=== What to work on ===
Report each line of the entries below that has the word "containing" in it.
(Beginning of Data records)
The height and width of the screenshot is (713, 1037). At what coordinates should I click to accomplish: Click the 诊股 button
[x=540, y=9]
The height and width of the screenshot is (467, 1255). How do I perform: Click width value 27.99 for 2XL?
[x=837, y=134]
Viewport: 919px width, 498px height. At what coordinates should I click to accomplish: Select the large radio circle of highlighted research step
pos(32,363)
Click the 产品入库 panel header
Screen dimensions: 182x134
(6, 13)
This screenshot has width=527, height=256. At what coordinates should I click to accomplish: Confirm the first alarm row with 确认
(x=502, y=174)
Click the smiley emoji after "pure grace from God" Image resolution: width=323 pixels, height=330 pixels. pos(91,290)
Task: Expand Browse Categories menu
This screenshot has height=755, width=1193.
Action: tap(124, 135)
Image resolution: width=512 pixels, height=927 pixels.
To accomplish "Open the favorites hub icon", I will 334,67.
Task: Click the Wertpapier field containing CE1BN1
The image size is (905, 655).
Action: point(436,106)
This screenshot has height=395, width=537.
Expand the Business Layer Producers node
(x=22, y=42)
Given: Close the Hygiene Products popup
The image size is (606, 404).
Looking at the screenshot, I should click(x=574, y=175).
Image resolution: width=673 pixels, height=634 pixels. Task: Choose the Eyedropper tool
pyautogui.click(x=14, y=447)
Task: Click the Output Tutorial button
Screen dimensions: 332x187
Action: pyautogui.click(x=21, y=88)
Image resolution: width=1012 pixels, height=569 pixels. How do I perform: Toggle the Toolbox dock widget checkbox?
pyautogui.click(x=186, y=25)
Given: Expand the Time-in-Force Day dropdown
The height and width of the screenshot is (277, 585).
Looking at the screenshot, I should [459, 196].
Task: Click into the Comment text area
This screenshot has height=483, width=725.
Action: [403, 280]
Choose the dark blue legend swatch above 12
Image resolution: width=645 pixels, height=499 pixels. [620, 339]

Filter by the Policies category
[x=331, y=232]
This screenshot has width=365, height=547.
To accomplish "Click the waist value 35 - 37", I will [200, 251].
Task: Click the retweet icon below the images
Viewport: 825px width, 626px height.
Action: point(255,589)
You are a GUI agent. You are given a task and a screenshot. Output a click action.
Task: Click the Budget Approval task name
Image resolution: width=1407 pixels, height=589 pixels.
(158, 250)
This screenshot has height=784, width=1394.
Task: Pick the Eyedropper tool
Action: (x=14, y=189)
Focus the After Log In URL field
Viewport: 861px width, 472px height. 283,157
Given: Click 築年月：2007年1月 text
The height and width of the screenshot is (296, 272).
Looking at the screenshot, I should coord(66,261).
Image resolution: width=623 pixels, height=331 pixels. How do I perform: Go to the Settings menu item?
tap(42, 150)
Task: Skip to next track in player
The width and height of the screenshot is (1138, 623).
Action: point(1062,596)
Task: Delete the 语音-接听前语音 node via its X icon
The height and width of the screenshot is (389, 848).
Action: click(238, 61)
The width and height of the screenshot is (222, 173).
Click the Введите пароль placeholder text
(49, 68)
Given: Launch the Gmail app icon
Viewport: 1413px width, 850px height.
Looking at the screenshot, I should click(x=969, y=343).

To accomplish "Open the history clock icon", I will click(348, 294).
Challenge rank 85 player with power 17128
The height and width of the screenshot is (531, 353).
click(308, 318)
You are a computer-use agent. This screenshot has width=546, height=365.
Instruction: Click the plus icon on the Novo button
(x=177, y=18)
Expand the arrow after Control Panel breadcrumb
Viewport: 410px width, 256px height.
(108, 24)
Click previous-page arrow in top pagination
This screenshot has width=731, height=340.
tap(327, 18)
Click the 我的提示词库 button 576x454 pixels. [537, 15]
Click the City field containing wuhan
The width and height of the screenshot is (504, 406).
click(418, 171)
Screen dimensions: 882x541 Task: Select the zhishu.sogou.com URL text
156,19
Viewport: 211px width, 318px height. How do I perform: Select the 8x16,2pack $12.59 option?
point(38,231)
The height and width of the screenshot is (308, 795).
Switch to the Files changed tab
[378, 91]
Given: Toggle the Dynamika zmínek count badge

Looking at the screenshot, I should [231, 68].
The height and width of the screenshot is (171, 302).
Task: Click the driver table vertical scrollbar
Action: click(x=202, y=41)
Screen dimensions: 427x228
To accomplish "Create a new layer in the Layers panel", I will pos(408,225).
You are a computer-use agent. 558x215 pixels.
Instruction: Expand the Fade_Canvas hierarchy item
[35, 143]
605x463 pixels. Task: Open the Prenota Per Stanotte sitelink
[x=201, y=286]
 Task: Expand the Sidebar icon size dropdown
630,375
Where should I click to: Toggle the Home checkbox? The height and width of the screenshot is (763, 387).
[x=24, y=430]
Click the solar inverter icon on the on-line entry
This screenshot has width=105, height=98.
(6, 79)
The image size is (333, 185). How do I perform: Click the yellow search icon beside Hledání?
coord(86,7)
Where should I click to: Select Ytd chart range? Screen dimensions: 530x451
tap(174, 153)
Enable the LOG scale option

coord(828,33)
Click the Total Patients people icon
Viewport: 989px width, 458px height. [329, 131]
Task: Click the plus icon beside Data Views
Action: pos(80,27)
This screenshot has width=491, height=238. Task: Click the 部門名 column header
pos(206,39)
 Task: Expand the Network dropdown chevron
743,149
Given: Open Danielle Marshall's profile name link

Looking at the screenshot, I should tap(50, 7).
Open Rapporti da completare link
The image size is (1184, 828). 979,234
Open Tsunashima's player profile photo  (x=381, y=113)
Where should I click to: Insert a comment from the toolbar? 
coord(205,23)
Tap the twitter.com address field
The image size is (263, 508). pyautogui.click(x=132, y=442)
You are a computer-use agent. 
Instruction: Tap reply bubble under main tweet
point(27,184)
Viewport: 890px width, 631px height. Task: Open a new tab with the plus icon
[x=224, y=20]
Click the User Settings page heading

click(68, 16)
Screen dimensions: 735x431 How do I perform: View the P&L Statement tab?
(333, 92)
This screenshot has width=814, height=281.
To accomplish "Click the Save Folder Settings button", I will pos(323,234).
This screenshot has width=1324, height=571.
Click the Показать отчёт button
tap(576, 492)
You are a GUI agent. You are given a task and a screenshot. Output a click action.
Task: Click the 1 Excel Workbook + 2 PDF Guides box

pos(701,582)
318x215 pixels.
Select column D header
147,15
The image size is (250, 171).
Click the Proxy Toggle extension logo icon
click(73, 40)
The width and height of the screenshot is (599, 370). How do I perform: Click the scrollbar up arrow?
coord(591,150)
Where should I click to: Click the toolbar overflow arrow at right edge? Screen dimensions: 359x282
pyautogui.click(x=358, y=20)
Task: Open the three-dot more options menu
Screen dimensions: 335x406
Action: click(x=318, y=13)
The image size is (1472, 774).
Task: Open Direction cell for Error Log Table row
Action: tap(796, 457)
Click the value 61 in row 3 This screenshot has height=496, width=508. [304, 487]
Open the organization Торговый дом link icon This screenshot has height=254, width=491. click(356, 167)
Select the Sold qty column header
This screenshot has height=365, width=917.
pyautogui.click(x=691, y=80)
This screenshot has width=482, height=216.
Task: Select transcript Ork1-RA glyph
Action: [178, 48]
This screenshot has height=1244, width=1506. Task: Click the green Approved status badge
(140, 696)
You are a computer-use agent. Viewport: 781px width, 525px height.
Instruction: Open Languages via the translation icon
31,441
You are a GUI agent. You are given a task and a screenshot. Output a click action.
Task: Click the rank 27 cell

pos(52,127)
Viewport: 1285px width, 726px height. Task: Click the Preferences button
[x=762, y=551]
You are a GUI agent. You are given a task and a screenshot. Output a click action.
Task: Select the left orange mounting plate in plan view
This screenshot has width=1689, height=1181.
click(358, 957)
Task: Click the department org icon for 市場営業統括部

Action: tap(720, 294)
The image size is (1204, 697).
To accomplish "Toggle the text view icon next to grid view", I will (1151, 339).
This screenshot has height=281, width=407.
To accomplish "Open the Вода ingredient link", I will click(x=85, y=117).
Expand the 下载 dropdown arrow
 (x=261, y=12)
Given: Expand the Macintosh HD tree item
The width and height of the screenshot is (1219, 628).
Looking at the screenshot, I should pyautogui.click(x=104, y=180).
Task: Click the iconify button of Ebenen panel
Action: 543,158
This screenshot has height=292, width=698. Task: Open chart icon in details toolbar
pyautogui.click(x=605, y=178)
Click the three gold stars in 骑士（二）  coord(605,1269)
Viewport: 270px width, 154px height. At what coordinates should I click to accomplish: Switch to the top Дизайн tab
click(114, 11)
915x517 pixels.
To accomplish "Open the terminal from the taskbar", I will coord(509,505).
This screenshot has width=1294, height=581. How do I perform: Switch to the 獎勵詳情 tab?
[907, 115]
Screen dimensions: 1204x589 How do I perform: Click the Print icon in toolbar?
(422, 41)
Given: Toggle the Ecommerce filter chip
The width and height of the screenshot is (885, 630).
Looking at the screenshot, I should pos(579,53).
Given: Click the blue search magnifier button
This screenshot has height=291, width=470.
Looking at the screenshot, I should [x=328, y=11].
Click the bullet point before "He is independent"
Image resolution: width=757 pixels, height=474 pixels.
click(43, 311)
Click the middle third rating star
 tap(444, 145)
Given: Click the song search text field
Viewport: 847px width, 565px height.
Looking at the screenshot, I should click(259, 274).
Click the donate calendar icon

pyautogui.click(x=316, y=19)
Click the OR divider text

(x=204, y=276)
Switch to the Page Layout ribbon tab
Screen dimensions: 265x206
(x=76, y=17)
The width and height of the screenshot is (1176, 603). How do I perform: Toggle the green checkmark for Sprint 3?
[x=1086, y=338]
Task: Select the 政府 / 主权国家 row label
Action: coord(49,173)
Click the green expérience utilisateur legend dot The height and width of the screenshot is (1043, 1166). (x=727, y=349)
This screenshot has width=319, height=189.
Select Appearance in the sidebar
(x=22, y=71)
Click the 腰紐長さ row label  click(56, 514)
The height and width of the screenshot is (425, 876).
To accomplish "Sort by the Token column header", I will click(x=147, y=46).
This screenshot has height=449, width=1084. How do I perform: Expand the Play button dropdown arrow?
(End of Data records)
=== Final answer ===
Task: Click the Wertpapier field containing CE1BN1
Click the City field containing wuhan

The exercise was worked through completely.